MOTIAN: Yes, Tuesday was Lennie’s night off. He was teaching on Tuesday nights. So on Tuesday nights we would play sometimes without a piano player sometimes with. That particular Tuesday it was Bill Evans. Bill had been playing with Miles Davis, and he had just left and was about to start his own stuff. It was around that time.

[MUSIC: w/Konitz-Marsh, “April”; Konitz-Swallow-Motian, “Johnny Broken Wing”]

TP: The Electric Bebop Band plays a repertoire that mines the amazing compositions of the period when Paul Motian came musically of age, between 1945 and 1960… [ETC.] At once idiomatic and contemporary. The sound has evolved…

MOTIAN: We’re doing some of my music with this band, which is interesting. I have some very open kind of pieces where I like to have everybody playing at the same time and trying to make some music out of it. Interesting.

TP: In the next set, we’ll hear music with Paul Bley, who you’ve been playing with since the mid-’60s, and Keith Jarrett, with whom so many people heard you during the late ’60s-early ’70s. Let’s go through your bio again. You began playing with Bill Evans in Jerry Wald’s Sextet, and you’re on Bill Evans’ first trio recording in 1956 for Riverside. How did things develop? Did the trio work a fair amount up to 1959, when the next recordings are?

MOTIAN: Yes, we were playing. We were doing gigs. We didn’t go on the road. We played mostly around the New York area. Then Scott LaFaro came on the scene, the next record was with him, and then we did go on the road!

TP: In that interim, you were playing and touring with Oscar Pettiford. You were playing in one of his tentets, and he took an integrated band to Florida in ’57 or so.

MOTIAN: Yes, it was ’57. We played at the University of Florida, we played in Virginia. Went by bus from New York on quite a bus ride.

TP: You have an amusing story about Oscar Pettiford about the drumsticks.

MOTIAN: okay. We were playing at Small’s Paradise in a quintet with Ray Copeland on trumpet, Sahib Shihab on baritone saxophone, Dick Katz on piano, myself and Oscar Pettiford. At that time I had these very light, skinny drumsticks, 7-A’s, and I was playing with those. After the set, Oscar picked up one of the drumsticks, and he said, “What kind of sticks are these, man?” He sort of was bending them; they were almost like rubber in his hand. He said, “Get yourself some sticks, man.” So I went downtown to the drum shop, got some heavy sticks, came back the next day and played.

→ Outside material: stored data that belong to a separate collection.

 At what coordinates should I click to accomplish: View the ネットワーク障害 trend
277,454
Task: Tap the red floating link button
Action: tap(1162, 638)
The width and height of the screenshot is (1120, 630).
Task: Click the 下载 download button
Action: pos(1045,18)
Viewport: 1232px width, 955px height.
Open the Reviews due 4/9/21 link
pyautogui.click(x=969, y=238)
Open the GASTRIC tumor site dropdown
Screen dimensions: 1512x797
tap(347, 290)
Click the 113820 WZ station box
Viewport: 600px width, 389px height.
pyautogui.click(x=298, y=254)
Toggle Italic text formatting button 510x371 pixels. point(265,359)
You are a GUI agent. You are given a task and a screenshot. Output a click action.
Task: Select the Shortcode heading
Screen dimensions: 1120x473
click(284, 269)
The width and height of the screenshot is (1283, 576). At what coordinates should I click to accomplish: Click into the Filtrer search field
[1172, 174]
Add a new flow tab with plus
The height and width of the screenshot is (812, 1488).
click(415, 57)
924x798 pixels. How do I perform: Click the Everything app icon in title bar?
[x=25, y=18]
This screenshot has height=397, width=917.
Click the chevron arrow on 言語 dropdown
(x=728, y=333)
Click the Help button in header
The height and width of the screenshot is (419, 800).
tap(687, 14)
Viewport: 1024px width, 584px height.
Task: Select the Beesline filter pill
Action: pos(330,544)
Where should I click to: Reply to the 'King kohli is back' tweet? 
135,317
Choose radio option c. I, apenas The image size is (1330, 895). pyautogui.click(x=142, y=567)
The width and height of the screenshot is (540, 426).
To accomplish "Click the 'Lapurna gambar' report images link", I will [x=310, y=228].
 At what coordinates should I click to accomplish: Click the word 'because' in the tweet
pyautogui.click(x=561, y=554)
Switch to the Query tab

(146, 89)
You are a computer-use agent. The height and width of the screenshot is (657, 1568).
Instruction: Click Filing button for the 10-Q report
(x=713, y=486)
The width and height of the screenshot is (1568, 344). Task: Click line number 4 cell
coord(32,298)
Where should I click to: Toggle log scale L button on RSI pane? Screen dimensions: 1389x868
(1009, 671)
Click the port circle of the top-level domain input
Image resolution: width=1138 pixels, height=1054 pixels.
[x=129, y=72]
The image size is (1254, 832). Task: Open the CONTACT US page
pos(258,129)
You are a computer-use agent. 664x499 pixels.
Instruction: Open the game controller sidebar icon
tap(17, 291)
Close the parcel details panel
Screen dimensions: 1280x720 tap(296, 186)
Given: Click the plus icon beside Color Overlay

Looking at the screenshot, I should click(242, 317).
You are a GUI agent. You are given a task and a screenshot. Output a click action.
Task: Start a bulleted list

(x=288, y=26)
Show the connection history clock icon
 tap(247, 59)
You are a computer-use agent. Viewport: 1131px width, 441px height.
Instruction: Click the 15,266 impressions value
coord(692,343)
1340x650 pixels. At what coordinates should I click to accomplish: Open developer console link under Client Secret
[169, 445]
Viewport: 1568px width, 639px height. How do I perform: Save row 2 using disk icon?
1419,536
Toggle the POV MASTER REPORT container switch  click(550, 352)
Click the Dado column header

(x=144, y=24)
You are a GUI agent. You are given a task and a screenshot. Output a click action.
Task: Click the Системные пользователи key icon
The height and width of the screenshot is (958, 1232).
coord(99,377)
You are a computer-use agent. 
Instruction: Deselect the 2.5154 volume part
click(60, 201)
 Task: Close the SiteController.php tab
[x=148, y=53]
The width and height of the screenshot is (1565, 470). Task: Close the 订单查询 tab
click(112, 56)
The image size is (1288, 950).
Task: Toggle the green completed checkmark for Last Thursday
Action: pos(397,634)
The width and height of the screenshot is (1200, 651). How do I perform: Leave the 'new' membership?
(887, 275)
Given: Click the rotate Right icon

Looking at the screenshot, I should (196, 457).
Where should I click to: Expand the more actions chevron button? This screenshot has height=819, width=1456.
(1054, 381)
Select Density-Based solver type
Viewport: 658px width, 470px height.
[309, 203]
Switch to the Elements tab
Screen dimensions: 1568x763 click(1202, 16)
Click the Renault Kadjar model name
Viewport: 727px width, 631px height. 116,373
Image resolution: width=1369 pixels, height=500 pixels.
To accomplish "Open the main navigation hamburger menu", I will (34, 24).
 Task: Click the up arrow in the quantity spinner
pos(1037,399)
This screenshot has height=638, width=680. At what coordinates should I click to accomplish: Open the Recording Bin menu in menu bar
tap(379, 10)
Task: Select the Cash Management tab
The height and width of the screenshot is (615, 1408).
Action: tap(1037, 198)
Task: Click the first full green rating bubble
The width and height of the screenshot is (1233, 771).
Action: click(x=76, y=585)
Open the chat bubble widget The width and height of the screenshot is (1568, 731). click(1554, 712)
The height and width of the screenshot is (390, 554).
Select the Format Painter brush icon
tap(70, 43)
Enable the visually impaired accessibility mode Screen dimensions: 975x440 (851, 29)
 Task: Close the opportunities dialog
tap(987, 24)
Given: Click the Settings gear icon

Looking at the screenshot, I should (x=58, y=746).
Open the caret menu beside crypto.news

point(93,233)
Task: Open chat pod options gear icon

TP: He must have been a strong man.

MOTIAN: Yeah, he was great. He played great. People used to say, “Man, you’re playing with O.P. He’s death on drummers, man. How are you doing, man? What’s going on?” I said, “I guess he likes me.”

TP: Apparently so. And you were also playing a lot with Al Cohn and Zoot Sims.

MOTIAN: Yes, we used to play at the Half Note quite a bit. I loved those guys; they sounded so great. It always confused me, because it seemed like everyone always talked about Zoot and not many people talked about Al, and Al had this great big sound, played so great. Well, both of them; they were incredible. I couldn’t figure out how they… They used to drink so much. I couldn’t figure out how they could play so great and drink so much alcohol.

TP: I heard a story where Zoot Sims said he practiced that way.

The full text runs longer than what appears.